__Provided information__:
+ + + +
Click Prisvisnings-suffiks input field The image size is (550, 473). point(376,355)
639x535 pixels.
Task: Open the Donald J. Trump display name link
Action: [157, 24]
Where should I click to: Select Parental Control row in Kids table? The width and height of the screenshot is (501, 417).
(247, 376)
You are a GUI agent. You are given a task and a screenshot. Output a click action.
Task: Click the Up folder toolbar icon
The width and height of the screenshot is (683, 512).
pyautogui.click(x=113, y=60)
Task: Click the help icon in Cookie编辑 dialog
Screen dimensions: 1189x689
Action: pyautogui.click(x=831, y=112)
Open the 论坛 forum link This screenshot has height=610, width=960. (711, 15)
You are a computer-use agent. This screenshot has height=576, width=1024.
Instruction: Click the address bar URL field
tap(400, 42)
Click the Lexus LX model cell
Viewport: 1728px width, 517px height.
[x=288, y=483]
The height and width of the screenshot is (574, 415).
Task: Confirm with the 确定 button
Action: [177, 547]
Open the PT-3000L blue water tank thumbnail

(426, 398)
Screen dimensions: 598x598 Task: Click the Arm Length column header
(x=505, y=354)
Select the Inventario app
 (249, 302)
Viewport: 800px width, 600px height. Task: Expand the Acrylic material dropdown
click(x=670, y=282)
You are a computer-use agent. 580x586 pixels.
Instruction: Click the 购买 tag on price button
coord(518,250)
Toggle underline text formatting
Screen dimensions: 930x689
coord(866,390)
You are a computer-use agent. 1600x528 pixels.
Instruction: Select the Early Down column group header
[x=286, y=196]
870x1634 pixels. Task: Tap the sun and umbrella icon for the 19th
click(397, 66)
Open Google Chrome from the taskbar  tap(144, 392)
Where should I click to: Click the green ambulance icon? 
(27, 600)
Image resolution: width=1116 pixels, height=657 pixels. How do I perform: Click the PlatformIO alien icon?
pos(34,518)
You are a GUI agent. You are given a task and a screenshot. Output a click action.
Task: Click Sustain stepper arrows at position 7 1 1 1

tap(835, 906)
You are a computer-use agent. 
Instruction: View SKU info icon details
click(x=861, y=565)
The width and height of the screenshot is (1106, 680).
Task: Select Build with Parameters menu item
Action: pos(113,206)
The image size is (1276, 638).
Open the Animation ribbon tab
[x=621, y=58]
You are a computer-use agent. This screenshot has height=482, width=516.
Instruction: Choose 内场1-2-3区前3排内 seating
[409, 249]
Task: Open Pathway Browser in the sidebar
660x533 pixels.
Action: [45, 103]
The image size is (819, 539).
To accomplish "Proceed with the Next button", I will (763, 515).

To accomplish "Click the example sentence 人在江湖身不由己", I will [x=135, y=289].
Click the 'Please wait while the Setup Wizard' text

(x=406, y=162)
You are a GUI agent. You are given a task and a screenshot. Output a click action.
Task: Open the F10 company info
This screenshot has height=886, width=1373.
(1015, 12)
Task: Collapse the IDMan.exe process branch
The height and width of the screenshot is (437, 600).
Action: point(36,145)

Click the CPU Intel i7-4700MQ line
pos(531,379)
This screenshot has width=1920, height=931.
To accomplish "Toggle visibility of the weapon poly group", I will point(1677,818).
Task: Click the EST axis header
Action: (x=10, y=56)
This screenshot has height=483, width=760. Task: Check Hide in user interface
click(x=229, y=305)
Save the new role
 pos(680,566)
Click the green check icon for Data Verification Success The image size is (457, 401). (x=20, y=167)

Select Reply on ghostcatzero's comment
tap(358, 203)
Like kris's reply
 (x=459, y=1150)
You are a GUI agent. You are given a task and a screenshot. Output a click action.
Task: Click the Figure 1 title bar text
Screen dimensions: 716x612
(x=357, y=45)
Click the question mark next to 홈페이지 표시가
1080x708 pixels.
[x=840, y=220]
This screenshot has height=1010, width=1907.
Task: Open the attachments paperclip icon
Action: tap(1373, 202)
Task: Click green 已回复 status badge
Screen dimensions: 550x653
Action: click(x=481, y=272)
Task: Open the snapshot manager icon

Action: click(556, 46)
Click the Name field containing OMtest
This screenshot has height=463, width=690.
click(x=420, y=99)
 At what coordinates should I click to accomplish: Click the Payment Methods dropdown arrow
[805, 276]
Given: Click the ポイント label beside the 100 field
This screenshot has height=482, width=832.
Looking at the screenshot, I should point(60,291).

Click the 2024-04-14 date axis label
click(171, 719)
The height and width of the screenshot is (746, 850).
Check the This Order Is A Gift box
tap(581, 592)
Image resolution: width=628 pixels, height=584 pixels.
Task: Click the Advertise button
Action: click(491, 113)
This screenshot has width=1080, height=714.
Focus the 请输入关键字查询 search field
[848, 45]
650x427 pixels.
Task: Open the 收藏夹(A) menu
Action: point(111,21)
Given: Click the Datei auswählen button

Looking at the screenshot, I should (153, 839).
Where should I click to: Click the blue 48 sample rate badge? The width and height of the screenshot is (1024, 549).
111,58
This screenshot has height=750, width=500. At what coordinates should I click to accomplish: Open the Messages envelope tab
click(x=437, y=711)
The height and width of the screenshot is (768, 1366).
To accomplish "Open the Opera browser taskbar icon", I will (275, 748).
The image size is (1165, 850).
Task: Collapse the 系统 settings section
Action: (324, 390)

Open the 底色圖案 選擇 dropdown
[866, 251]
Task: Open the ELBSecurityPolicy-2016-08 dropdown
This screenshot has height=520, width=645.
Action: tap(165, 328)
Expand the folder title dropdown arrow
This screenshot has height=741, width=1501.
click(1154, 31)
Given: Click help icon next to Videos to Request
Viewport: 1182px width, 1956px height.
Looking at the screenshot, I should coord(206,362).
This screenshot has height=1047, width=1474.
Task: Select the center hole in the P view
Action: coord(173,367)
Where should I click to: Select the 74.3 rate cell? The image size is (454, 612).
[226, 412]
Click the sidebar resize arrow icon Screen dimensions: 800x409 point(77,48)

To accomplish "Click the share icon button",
+ + + +
__Exercise brief__: What do the records say? Quote them all exactly.

__Task result__:
Click Prisvisnings-suffiks input field The image size is (550, 473). point(376,355)
639x535 pixels.
Task: Open the Donald J. Trump display name link
Action: [157, 24]
Where should I click to: Select Parental Control row in Kids table? The width and height of the screenshot is (501, 417).
(247, 376)
You are a GUI agent. You are given a task and a screenshot. Output a click action.
Task: Click the Up folder toolbar icon
The width and height of the screenshot is (683, 512).
pyautogui.click(x=113, y=60)
Task: Click the help icon in Cookie编辑 dialog
Screen dimensions: 1189x689
Action: pyautogui.click(x=831, y=112)
Open the 论坛 forum link This screenshot has height=610, width=960. (711, 15)
You are a computer-use agent. This screenshot has height=576, width=1024.
Instruction: Click the address bar URL field
tap(400, 42)
Click the Lexus LX model cell
Viewport: 1728px width, 517px height.
[x=288, y=483]
The height and width of the screenshot is (574, 415).
Task: Confirm with the 确定 button
Action: [177, 547]
Open the PT-3000L blue water tank thumbnail

(426, 398)
Screen dimensions: 598x598 Task: Click the Arm Length column header
(x=505, y=354)
Select the Inventario app
 (249, 302)
Viewport: 800px width, 600px height. Task: Expand the Acrylic material dropdown
click(x=670, y=282)
You are a computer-use agent. 580x586 pixels.
Instruction: Click the 购买 tag on price button
coord(518,250)
Toggle underline text formatting
Screen dimensions: 930x689
coord(866,390)
You are a computer-use agent. 1600x528 pixels.
Instruction: Select the Early Down column group header
[x=286, y=196]
870x1634 pixels. Task: Tap the sun and umbrella icon for the 19th
click(397, 66)
Open Google Chrome from the taskbar  tap(144, 392)
Where should I click to: Click the green ambulance icon? 
(27, 600)
Image resolution: width=1116 pixels, height=657 pixels. How do I perform: Click the PlatformIO alien icon?
pos(34,518)
You are a GUI agent. You are given a task and a screenshot. Output a click action.
Task: Click Sustain stepper arrows at position 7 1 1 1

tap(835, 906)
You are a computer-use agent. 
Instruction: View SKU info icon details
click(x=861, y=565)
The width and height of the screenshot is (1106, 680).
Task: Select Build with Parameters menu item
Action: pos(113,206)
The image size is (1276, 638).
Open the Animation ribbon tab
[x=621, y=58]
You are a computer-use agent. This screenshot has height=482, width=516.
Instruction: Choose 内场1-2-3区前3排内 seating
[409, 249]
Task: Open Pathway Browser in the sidebar
660x533 pixels.
Action: [45, 103]
The image size is (819, 539).
To accomplish "Proceed with the Next button", I will (763, 515).

To accomplish "Click the example sentence 人在江湖身不由己", I will [x=135, y=289].
Click the 'Please wait while the Setup Wizard' text

(x=406, y=162)
You are a GUI agent. You are given a task and a screenshot. Output a click action.
Task: Open the F10 company info
This screenshot has height=886, width=1373.
(1015, 12)
Task: Collapse the IDMan.exe process branch
The height and width of the screenshot is (437, 600).
Action: point(36,145)

Click the CPU Intel i7-4700MQ line
pos(531,379)
This screenshot has width=1920, height=931.
To accomplish "Toggle visibility of the weapon poly group", I will point(1677,818).
Task: Click the EST axis header
Action: (x=10, y=56)
This screenshot has height=483, width=760. Task: Check Hide in user interface
click(x=229, y=305)
Save the new role
 pos(680,566)
Click the green check icon for Data Verification Success The image size is (457, 401). (x=20, y=167)

Select Reply on ghostcatzero's comment
tap(358, 203)
Like kris's reply
 (x=459, y=1150)
You are a GUI agent. You are given a task and a screenshot. Output a click action.
Task: Click the Figure 1 title bar text
Screen dimensions: 716x612
(x=357, y=45)
Click the question mark next to 홈페이지 표시가
1080x708 pixels.
[x=840, y=220]
This screenshot has height=1010, width=1907.
Task: Open the attachments paperclip icon
Action: tap(1373, 202)
Task: Click green 已回复 status badge
Screen dimensions: 550x653
Action: click(x=481, y=272)
Task: Open the snapshot manager icon

Action: click(556, 46)
Click the Name field containing OMtest
This screenshot has height=463, width=690.
click(x=420, y=99)
 At what coordinates should I click to accomplish: Click the Payment Methods dropdown arrow
[805, 276]
Given: Click the ポイント label beside the 100 field
This screenshot has height=482, width=832.
Looking at the screenshot, I should point(60,291).

Click the 2024-04-14 date axis label
click(171, 719)
The height and width of the screenshot is (746, 850).
Check the This Order Is A Gift box
tap(581, 592)
Image resolution: width=628 pixels, height=584 pixels.
Task: Click the Advertise button
Action: click(491, 113)
This screenshot has width=1080, height=714.
Focus the 请输入关键字查询 search field
[848, 45]
650x427 pixels.
Task: Open the 收藏夹(A) menu
Action: point(111,21)
Given: Click the Datei auswählen button

Looking at the screenshot, I should (153, 839).
Where should I click to: Click the blue 48 sample rate badge? The width and height of the screenshot is (1024, 549).
111,58
This screenshot has height=750, width=500. At what coordinates should I click to accomplish: Open the Messages envelope tab
click(x=437, y=711)
The height and width of the screenshot is (768, 1366).
To accomplish "Open the Opera browser taskbar icon", I will (275, 748).
The image size is (1165, 850).
Task: Collapse the 系统 settings section
Action: (324, 390)

Open the 底色圖案 選擇 dropdown
[866, 251]
Task: Open the ELBSecurityPolicy-2016-08 dropdown
This screenshot has height=520, width=645.
Action: tap(165, 328)
Expand the folder title dropdown arrow
This screenshot has height=741, width=1501.
click(1154, 31)
Given: Click help icon next to Videos to Request
Viewport: 1182px width, 1956px height.
Looking at the screenshot, I should coord(206,362).
This screenshot has height=1047, width=1474.
Task: Select the center hole in the P view
Action: coord(173,367)
Where should I click to: Select the 74.3 rate cell? The image size is (454, 612).
[226, 412]
Click the sidebar resize arrow icon Screen dimensions: 800x409 point(77,48)

To accomplish "Click the share icon button",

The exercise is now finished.